>>

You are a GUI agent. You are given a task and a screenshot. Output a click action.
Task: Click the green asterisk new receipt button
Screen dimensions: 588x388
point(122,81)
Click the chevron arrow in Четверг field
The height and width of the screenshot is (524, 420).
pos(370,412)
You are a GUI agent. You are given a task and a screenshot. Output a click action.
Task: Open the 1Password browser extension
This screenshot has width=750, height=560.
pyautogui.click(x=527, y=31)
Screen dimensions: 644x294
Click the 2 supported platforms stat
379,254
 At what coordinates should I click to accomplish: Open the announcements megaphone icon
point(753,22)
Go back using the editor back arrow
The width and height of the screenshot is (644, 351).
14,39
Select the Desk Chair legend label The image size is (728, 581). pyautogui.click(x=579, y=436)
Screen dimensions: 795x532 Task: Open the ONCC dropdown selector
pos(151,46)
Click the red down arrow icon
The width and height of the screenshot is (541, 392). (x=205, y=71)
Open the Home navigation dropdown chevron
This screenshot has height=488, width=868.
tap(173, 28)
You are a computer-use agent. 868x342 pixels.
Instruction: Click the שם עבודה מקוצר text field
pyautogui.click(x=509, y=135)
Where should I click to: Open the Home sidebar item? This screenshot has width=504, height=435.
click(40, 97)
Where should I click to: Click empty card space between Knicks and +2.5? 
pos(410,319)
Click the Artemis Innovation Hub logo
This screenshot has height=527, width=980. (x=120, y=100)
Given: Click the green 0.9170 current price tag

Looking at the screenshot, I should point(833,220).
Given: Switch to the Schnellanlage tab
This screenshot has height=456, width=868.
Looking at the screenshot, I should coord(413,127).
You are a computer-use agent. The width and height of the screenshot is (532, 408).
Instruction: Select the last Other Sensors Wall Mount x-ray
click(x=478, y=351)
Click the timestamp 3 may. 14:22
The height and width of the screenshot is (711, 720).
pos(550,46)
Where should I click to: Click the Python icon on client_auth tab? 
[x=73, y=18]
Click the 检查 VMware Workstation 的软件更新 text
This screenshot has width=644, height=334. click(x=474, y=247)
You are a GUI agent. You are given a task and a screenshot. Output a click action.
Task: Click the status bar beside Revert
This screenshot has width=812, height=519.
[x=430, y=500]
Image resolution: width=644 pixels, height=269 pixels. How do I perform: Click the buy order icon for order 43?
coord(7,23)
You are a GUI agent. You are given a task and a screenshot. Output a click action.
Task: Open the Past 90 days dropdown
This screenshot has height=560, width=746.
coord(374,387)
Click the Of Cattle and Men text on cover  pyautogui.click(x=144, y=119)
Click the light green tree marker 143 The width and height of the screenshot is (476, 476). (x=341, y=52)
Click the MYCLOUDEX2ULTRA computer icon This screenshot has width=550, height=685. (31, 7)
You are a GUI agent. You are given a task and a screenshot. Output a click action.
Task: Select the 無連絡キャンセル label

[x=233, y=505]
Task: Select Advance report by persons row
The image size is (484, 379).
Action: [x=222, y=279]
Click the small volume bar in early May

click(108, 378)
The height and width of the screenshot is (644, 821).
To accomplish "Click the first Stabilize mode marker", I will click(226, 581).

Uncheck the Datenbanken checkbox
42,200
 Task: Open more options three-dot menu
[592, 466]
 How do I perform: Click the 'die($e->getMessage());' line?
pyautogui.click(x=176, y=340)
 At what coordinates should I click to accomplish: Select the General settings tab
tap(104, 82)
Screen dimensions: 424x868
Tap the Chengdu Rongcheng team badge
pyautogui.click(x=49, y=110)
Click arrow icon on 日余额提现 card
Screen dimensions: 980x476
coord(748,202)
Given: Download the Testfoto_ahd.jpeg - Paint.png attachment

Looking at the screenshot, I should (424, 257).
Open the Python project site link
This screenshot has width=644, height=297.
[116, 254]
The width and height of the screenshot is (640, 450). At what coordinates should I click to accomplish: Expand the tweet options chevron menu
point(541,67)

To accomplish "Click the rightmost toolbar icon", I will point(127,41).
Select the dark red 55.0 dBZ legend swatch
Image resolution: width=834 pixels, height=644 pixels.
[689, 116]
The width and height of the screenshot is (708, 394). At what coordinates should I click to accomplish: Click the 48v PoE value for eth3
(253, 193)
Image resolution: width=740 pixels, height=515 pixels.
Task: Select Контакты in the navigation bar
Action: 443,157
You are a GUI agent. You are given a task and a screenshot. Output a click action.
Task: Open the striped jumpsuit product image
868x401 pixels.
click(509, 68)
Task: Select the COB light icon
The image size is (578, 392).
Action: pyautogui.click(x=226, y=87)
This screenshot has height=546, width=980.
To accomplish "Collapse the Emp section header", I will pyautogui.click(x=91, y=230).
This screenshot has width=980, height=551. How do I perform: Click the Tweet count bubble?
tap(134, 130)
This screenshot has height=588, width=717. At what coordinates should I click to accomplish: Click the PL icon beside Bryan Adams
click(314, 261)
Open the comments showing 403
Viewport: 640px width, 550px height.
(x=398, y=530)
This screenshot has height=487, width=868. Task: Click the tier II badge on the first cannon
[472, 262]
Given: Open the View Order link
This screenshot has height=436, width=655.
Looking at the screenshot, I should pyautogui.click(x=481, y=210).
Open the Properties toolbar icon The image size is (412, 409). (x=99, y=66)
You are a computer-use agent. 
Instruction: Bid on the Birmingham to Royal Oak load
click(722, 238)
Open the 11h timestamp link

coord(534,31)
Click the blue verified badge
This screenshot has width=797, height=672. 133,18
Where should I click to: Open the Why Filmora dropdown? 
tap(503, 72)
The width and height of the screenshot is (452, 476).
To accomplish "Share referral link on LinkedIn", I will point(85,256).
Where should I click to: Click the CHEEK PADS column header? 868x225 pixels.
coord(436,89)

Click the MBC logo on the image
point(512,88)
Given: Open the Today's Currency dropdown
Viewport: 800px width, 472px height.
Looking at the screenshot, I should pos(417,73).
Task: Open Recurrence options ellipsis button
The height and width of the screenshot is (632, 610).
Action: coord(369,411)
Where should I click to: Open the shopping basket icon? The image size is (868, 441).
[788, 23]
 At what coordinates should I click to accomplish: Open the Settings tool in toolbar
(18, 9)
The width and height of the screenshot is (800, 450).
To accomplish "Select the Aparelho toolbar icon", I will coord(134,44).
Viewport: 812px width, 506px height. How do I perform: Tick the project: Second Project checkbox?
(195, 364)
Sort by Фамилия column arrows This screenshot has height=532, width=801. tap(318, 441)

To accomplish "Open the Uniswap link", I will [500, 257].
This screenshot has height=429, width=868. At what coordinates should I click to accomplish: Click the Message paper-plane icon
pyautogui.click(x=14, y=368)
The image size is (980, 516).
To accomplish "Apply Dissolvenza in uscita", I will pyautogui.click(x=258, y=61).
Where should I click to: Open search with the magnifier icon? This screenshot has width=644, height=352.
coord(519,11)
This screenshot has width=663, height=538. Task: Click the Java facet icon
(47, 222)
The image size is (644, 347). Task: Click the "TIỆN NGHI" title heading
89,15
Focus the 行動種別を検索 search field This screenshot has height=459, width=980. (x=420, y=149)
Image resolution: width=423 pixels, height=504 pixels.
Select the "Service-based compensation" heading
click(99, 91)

<<

**Work to be completed**
Your output should be the listing's lines, exact and complete, from its first line to the line that contains "Select the Desk", inclusive.

**Output for this task**
You are a GUI agent. You are given a task and a screenshot. Output a click action.
Task: Click the green asterisk new receipt button
Screen dimensions: 588x388
point(122,81)
Click the chevron arrow in Четверг field
The height and width of the screenshot is (524, 420).
pos(370,412)
You are a GUI agent. You are given a task and a screenshot. Output a click action.
Task: Open the 1Password browser extension
This screenshot has width=750, height=560.
pyautogui.click(x=527, y=31)
Screen dimensions: 644x294
Click the 2 supported platforms stat
379,254
 At what coordinates should I click to accomplish: Open the announcements megaphone icon
point(753,22)
Go back using the editor back arrow
The width and height of the screenshot is (644, 351).
14,39
Select the Desk Chair legend label The image size is (728, 581). pyautogui.click(x=579, y=436)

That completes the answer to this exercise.